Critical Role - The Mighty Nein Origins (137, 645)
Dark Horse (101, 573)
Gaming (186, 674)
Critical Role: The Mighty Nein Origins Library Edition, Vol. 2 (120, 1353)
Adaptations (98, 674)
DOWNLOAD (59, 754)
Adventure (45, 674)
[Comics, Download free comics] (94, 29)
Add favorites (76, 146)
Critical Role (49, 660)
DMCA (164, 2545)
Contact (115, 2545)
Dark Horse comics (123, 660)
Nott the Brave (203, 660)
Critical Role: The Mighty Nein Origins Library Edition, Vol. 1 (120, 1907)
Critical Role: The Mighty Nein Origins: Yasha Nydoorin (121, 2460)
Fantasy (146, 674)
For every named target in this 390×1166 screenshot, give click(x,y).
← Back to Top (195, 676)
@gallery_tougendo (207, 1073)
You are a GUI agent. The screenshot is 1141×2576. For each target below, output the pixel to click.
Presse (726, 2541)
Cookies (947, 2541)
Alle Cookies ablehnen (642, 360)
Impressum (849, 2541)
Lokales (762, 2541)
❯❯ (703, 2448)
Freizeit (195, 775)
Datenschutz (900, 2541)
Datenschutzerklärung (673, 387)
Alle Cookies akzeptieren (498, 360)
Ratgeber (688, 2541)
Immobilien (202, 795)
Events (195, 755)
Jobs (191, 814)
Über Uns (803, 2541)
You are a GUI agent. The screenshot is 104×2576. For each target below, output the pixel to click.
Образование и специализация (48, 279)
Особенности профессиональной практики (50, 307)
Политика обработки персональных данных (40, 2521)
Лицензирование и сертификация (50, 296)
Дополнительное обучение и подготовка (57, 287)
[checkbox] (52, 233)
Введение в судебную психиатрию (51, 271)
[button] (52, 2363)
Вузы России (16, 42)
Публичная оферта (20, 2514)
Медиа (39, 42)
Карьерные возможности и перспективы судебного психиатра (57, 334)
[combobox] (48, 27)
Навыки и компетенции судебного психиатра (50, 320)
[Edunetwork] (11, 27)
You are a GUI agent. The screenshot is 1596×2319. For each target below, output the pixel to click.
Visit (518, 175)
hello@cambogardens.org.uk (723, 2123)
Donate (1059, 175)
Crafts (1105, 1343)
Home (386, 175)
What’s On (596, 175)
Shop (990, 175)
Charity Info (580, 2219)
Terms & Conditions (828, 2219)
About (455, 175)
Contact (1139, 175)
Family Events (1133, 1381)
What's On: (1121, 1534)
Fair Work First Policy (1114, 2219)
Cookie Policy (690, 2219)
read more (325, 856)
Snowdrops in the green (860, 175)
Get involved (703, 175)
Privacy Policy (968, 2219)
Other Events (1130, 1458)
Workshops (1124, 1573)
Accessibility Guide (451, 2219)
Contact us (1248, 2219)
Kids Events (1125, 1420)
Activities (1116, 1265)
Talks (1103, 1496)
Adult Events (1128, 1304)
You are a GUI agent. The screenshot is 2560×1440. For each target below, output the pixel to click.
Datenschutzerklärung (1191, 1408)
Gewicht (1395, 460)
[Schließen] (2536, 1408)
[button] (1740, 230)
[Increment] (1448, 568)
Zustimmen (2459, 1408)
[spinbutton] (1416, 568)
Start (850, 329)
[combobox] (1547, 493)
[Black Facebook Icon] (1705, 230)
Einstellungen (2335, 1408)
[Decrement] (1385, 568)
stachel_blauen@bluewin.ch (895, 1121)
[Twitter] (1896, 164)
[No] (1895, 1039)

◆ Your goal: Look for the string "Mighty" in the data above and return every line that has it.

◆ Response below:
Critical Role - The Mighty Nein Origins (137, 645)
Critical Role: The Mighty Nein Origins Library Edition, Vol. 2 (120, 1353)
Critical Role: The Mighty Nein Origins Library Edition, Vol. 1 (120, 1907)
Critical Role: The Mighty Nein Origins: Yasha Nydoorin (121, 2460)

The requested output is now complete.